The second byte defines how the character is displayed. The first four bits define the foreground color, the next three bits the background color, and the last bit whether the character should blink. The following colors are available:
Number | Color | Number + Bright Bit | Bright Color |
---|---|---|---|
0x0 | Black | 0x8 | Dark Gray |
0x1 | Blue | 0x9 | Light Blue |
0x2 | Green | 0xa | Light Green |
0x3 | Cyan | 0xb | Light Cyan |
0x4 | Red | 0xc | Light Red |
0x5 | Magenta | 0xd | Pink |
0x6 | Brown | 0xe | Yellow |
0x7 | Light Gray | 0xf | White |
Bit 4 is the bright bit, which turns, for example, blue into light blue. For the background color, this bit is repurposed as the blink bit.
The VGA text buffer is accessible via
memory-mapped I/O to the
address 0xb8000
. This means that reads and writes to that address don't access
the RAM but directly access the text buffer on the VGA hardware. This means we
can read and write it through normal memory operations to that address.
Note that memory-mapped hardware might not support all normal RAM operations.
For example, a device could only support byte-wise reads and return junk when a
u64
is read. Fortunately, the text buffer
supports normal reads and writes,
so we don't have to treat it in a special way.
A Rust Module
Now that we know how the VGA buffer works, we can create a Rust module to handle printing:
// in src/main.rs
mod vga_buffer;
For the content of this module, we create a new src/vga_buffer.rs
file. All of
the code below goes into our new module (unless specified otherwise).
Colors
First, we represent the different colors using an enum:
// in src/vga_buffer.rs
#[allow(dead_code)]
#[derive(Debug, Clone, Copy, PartialEq, Eq)]
#[repr(u8)]
pub enum Color {
Black = 0,
Blue = 1,
Green = 2,
Cyan = 3,
Red = 4,
Magenta = 5,
Brown = 6,
LightGray = 7,
DarkGray = 8,
LightBlue = 9,
LightGreen = 10,
LightCyan = 11,
LightRed = 12,
Pink = 13,
Yellow = 14,
White = 15,
}
We use a
C-like enum
here to explicitly specify the number for each color. Because of the repr(u8)

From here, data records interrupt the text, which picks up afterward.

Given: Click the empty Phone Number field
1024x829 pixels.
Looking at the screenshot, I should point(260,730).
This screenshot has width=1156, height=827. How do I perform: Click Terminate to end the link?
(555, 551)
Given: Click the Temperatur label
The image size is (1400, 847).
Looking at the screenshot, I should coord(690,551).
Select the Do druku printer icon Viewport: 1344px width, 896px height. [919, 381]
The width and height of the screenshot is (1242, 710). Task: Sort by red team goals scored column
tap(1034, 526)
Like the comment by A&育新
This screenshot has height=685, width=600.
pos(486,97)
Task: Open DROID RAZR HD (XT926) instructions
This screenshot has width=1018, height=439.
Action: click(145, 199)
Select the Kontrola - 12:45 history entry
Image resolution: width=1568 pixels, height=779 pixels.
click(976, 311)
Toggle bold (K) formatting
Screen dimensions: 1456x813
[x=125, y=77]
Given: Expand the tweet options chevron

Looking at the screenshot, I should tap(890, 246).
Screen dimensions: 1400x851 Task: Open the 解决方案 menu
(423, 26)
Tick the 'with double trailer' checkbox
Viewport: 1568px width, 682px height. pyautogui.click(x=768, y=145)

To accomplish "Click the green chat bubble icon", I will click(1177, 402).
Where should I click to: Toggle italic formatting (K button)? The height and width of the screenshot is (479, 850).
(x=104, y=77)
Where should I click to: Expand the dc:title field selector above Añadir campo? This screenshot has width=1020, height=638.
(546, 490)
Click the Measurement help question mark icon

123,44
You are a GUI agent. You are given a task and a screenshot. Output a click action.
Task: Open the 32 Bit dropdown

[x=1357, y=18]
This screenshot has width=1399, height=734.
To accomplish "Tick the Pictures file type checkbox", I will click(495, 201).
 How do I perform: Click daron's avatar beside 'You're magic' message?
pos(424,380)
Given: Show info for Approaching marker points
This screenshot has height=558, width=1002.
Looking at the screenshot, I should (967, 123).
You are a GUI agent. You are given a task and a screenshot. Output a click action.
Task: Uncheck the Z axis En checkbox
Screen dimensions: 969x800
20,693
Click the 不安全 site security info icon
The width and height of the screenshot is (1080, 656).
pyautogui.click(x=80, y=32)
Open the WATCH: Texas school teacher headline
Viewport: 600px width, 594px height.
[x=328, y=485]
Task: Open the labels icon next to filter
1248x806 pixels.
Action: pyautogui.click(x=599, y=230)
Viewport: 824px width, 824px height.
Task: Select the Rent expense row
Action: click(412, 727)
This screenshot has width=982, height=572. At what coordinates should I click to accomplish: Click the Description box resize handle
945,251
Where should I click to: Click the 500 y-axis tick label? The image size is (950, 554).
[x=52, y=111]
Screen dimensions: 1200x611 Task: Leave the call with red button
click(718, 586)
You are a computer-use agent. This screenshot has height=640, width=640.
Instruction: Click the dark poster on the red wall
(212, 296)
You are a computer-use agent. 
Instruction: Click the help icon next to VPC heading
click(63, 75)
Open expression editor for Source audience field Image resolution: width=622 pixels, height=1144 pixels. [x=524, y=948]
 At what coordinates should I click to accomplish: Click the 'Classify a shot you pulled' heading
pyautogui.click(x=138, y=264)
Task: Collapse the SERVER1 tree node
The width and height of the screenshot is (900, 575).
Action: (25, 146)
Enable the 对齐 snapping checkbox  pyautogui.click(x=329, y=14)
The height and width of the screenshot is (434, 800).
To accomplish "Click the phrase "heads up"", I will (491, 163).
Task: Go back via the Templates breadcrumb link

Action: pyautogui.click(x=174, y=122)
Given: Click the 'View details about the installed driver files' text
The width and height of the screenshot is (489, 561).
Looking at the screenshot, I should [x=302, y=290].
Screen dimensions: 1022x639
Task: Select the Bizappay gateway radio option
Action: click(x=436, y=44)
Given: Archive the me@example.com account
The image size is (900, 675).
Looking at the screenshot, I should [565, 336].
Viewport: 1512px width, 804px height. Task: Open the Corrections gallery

attribute, each enum variant is stored as a u8
. Actually 4 bits would be
sufficient, but Rust doesn't have a u4
type.
Normally the compiler would issue a warning for each unused variant. By using
the #[allow(dead_code)]
attribute, we disable these warnings for the Color
enum.
By deriving the
Copy
,
Clone
,
Debug
,
PartialEq
,
and Eq
traits, we
enable
copy semantics
for the type and make it printable and comparable.
To represent a full color code that specifies foreground and background color,
we create a
newtype on
top of u8
:
// in src/vga_buffer.rs
#[derive(Debug, Clone, Copy, PartialEq, Eq)]
#[repr(transparent)]
struct ColorCode(u8);
impl ColorCode {
fn new(foreground: Color, background: Color) -> ColorCode {
ColorCode((background as u8) << 4 | (foreground as u8))
}
}
The ColorCode
struct contains the full color byte, containing foreground and
background color. Like before, we derive the Copy
and Debug
traits for it.
To ensure that the ColorCode
has the exact same data layout as a u8
, we use
the
repr(transparent)
attribute.
Text Buffer
Now we can add structures to represent a screen character and the text buffer:
// in src/vga_buffer.rs
#[derive(Debug, Clone, Copy, PartialEq, Eq)]
#[repr(C)]
struct ScreenChar {
ascii_character: u8,
color_code: ColorCode,
}
const BUFFER_HEIGHT: usize = 25;
const BUFFER_WIDTH: usize = 80;
#[repr(transparent)]
struct Buffer {
chars: [[ScreenChar; BUFFER_WIDTH]; BUFFER_HEIGHT],
}
Since the field ordering in default structs is undefined in Rust, we need the
repr(C)
attribute. It guarantees that the struct's fields are laid out exactly like in a
C struct and thus guarantees the correct field ordering. For the Buffer
struct, we use
repr(transparent)
again to ensure that it has the same memory layout as its single field.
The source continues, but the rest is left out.